(DATASET EXCERPTS)

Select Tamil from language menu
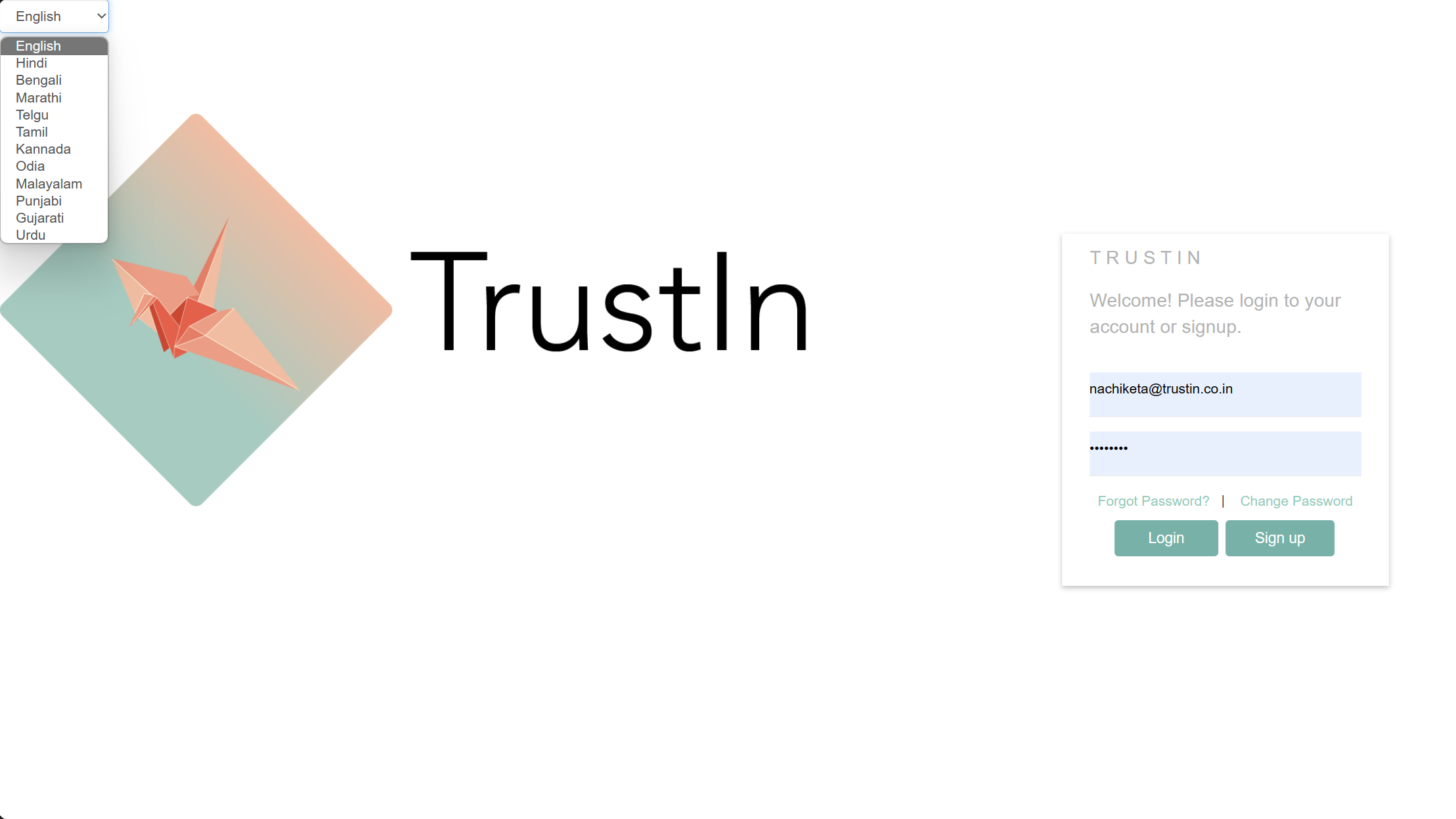 tap(31, 131)
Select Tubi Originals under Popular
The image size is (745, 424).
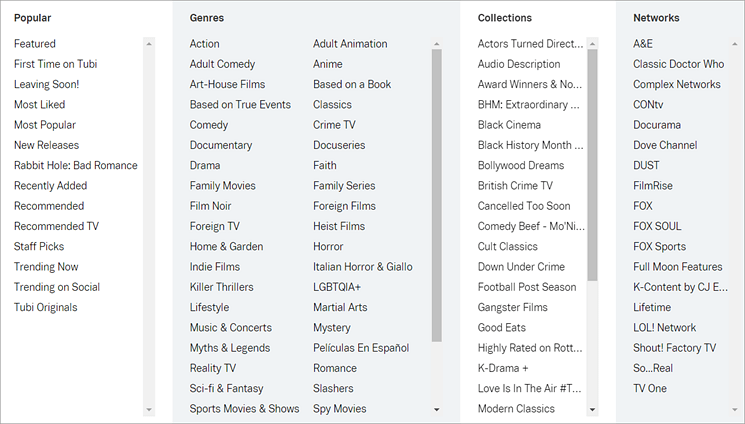click(45, 307)
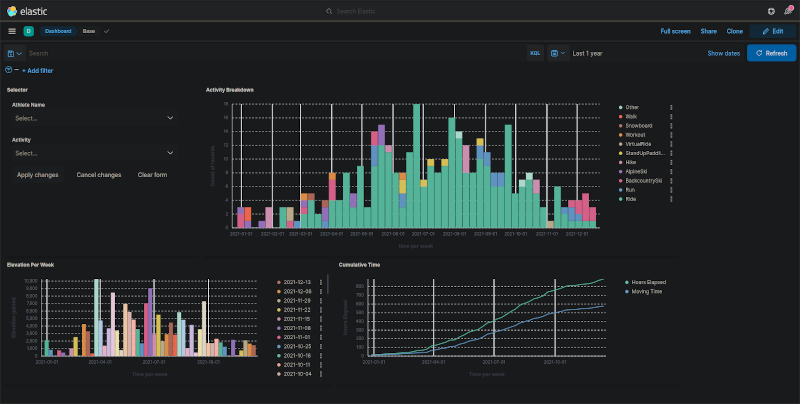Open the newsfeed notifications icon
The width and height of the screenshot is (800, 404).
tap(788, 10)
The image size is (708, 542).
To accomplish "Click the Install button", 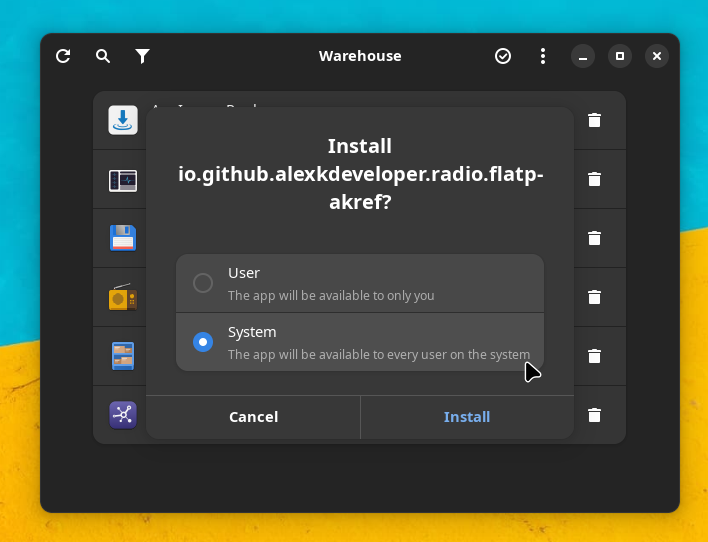I will (467, 417).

(End DATASET EXCERPTS)

PROBLEM DETAILS: Beginning with the first line of the entries above, repeat each line word for word until the line with "The image size is (708, 542)." has been given too. Omit the pictures.

SOLUTION TO THIS EXERCISE:
Select Tamil from language menu
 tap(31, 131)
Select Tubi Originals under Popular
The image size is (745, 424).
click(45, 307)
Open the newsfeed notifications icon
The width and height of the screenshot is (800, 404).
tap(788, 10)
The image size is (708, 542).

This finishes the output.